I never, never, never allow any of my media to be tied up in ANY proprietary format program, such as Photos. I manage my entire photo album as a simple folder tree on my Mac, with one subfolder for each year and all of the photos that I kept for that year stored in that year's folder. Each photo is kept in an industry standard format, usually JPEG. Together, this is an entirely application-agnostic and machine independent way to store photos and as such I can (and have) transferred the entire album to my vintage Macs, to vintage Windows and to Linux. JPEG is JPEG - it works everywhere - and all OS support folder hierarchies. This setup is entirely portable and completely machine/app independent. The entire collection is therefore just another set of folders on my Mac, and gets backed up regularly when I do backups.

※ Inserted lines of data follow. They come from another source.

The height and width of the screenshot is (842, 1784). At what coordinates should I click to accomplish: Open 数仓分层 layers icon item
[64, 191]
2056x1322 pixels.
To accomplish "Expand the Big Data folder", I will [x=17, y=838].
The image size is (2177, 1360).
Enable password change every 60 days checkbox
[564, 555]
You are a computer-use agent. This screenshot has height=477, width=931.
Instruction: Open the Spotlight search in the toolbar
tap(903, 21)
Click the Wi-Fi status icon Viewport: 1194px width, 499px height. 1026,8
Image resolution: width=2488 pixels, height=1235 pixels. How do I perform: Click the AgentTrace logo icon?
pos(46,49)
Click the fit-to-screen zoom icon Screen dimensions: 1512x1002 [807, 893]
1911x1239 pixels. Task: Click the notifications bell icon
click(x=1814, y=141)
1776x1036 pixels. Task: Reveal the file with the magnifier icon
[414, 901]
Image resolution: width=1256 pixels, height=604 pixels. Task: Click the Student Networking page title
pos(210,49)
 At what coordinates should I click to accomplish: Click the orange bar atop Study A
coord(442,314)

I also refuse to allow any proprietary format backup program, even Time Machine, to get involved in backing up my files. Instead, even though it is slower than some of the highly optimized backup programs available out there, I manually copy all of my folders/files from my Mac onto my backup drives...no compression, no proprietary format. The files are all transparently there, immediately available via Finder. I can simply plug in my backup device, wait for it to mount on my desktop and then restore any file or set of files I want by simply copying them from the backup device to the Mac.

The same approach is true for my music. I am "old school" - I have CDs for almost all of my music and have over the years systematically ripped each new CD I purchase. I keep all of my music files in the same manner as my photos. I have a top level folder for Music, then a subfolder per artist, and within each artist, a subfolder per album I have from that artist. All of the songs from any given album are in that album's folder, each an independent, titled music file. All the music files are kept in an industry standard format (in this case, MP3). This setup too is therefore completely application and machine independent, and I have transferred the collection to my vintage Macs, my vintage Windows boxes and to Linux.

SO... keep redundant backups and never, never, never let your media be tied up into a proprietary format. If you do not do this, at some point you will inevitably lose access to the files, or perhaps even the files themselves!